Christopher Douglas. A Genealogy of Multiculturalism. Ithaca and London: Cornell UP, 2009. $45.00.
Dorothy M. Figueira. Otherwise Occupied: Pedagogies of Alterity and the Brahminization of Theory. Albany: SUNY Press, 2008. $55.00.

In the forty years I have been studying, researching, and teaching them, postcolonial literature and theory have undergone many substantial disciplinary and cultural changes, both in the ideological configurations of the subject matter, carrying rubrics such as Commonwealth Literature, World Literature in English, Postcolonial Literature, and, currently, an alternative World Literature with a Comparative Literature accent and an international and multilingual scope, and in its various pedagogical methodologies addressing issues of nationalism, identity, subjectivity, [End Page 189] race, ethnicity, culture, alterity, the Diaspora, globalization, transnationalism, and subalternity. Formative designations such as New Literatures in English today may seem more presumptuous even than quaint. Yet categories such as the essentializing commonwealth and world, the divisive postcolonial, and the Eurocentric English imply a degree of complacency among their practitioners, a smug acceptance of here over there, after over before, us over you, along with the valorization of margin over centre. The temporal illogicality of after before is perhaps the most unsettling to me, given that, whereas India gained its independence in 1947 and most other of Britain’s colonies in the 1960s, I work at a university named after a Scottish explorer of Canada and live in a province called British Columbia in a culturally diverse Dominion of Canada, whose Head of State is the sovereign of the nation that colonized the indigenous peoples and my own French ancestors, a paradigm that calls to mind Ngugi wa Thiong’o’s phrase “decolonising the mind.” In addition, favouring after over before discourages direct confrontations of colonialism in contemporaneous records, such as the novels and stories about British women in colonial India by Canadian author and journalist Sara Jeannette Duncan, including Simple Adventures of a Memsahib (1893), Path of a Star (1899), Pool in the Desert (1903), Set in Authority (1906), Burnt Offering (1909), and Consort (1912). Duncan’s imperialist perspectives on colonial experience in India are invaluable to anyone assuming a postcolonial stance today, particularly in that her fiction provides an alternative before to narratives such as Joseph Conrad’s Heart of Darkness (1902), Olive Schreiner’s The Story of an African Farm (1883), and Joseph Furphy’s Such Is Life (1903) as directly documenting colonial perspectives on colonial-indigenous confrontations.

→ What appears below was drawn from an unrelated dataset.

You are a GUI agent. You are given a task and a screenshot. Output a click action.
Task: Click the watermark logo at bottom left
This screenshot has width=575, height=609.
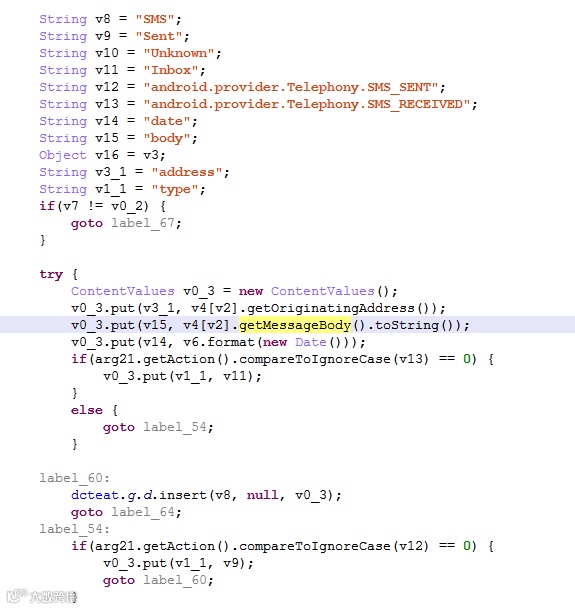[x=42, y=596]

Terminologies and political anachronisms aside, several of the disciplinary and cultural developments in the field of postcolonial studies have been wholly positive. To take an example from my own area of expertise, the study of Polynesian literature has expanded recently into the multi-disciplinary fields of Pacific Studies and Asia-Pacific Studies, which by including Hawaiian, New Zealand, and some Asian literatures along with the literatures of the Pacific Islands subvert the arbitrary literary configurations of both the Commonwealth and the non-contiguous United States. Similarly, Diaspora Studies have helped to free writers from nationalist aspects of citizenship and even call into question the alternative concept of global citizenship as Gayatri Chacravorty Spivac and Judith Butler have done in Who Sings the Nation State? Language, Politics, Belonging (2007). Thus Diaspora Studies have helped writers to find new forms of expression [End Page 190] and new transnational audiences by acknowledging the continuum from migration to personal mobility. Thus, in separate publications, a book and an article, I have recognized Barry Humphries, who was born in Melbourne but has lived in London for fifty years, in the contexts of Australian literature and British literature, only because in a transnational milieu he no longer fits exclusively or even conveniently into national categories.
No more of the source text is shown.